What you need to do: Look through the entries below. Say how many lines include "computer", with nothing added.

Entries shown:
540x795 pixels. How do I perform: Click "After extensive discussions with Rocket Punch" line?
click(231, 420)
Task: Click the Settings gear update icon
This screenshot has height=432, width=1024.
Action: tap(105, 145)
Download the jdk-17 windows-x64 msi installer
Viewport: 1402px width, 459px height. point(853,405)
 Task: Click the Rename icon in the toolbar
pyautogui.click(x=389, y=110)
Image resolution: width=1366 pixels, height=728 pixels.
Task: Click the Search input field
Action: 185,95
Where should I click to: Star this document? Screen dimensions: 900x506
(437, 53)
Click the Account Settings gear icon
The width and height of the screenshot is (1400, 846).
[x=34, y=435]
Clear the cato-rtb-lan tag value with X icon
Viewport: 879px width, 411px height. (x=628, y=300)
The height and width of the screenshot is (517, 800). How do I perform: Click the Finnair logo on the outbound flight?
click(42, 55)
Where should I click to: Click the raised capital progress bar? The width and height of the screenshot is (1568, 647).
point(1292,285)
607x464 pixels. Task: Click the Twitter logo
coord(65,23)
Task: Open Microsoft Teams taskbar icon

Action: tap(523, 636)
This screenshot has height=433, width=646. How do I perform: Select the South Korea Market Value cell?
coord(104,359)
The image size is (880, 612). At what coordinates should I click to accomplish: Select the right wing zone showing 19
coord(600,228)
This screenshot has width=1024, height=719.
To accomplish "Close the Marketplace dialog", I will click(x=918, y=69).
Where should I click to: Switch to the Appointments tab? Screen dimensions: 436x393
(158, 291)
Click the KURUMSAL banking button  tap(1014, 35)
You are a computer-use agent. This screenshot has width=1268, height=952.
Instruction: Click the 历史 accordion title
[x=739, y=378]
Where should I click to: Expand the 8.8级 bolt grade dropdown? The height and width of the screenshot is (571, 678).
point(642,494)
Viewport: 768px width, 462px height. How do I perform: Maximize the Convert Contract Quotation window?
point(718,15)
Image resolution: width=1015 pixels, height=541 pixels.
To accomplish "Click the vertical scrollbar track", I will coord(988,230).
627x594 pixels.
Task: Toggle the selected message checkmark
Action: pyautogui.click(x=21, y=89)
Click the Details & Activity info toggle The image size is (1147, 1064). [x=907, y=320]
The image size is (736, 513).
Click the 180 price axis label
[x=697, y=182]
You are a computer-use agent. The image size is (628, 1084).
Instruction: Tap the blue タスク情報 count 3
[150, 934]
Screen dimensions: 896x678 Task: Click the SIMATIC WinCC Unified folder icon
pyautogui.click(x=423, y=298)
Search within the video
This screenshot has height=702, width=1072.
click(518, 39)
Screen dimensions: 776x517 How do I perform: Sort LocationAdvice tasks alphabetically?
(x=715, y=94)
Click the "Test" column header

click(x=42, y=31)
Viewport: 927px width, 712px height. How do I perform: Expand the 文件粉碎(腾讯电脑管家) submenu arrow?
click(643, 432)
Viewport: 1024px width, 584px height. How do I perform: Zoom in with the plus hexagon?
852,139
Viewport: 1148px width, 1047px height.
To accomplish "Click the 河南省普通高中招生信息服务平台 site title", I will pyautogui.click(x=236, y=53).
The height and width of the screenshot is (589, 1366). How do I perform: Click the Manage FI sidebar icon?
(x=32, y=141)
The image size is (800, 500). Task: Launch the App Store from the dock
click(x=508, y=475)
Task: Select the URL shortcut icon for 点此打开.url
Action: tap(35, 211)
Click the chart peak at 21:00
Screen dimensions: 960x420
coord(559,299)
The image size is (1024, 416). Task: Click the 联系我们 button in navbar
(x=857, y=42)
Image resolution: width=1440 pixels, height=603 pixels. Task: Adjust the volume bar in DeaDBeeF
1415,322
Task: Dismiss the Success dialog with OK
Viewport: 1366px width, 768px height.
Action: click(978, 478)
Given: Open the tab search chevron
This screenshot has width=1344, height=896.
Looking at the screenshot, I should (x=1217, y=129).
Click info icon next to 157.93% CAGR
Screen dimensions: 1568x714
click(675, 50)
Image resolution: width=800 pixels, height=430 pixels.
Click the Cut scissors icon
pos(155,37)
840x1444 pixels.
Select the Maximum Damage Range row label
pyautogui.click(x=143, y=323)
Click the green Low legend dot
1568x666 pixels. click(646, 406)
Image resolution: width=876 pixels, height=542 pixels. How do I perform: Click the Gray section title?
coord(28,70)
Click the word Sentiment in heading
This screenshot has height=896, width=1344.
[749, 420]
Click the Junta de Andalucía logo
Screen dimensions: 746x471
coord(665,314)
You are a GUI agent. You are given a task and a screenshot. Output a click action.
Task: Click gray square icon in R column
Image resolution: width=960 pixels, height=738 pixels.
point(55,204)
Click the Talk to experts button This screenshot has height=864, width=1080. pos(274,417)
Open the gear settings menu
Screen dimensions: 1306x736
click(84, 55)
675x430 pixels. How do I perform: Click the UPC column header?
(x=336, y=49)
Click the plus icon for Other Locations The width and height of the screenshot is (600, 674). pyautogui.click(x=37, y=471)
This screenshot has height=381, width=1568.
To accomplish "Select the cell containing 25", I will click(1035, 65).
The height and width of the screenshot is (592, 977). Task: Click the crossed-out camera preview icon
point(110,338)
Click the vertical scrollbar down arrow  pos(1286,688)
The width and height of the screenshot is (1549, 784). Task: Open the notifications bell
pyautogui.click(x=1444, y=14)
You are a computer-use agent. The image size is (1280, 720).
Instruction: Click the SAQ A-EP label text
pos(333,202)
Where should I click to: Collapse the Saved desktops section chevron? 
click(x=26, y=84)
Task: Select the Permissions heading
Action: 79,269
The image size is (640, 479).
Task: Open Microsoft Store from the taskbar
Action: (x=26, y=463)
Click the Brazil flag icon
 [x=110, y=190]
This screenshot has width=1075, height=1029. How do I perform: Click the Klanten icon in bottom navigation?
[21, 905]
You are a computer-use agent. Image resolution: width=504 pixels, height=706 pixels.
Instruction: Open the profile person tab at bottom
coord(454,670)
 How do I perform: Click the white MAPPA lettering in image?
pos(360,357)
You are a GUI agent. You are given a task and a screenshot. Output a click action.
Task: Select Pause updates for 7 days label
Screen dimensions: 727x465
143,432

Answer: 4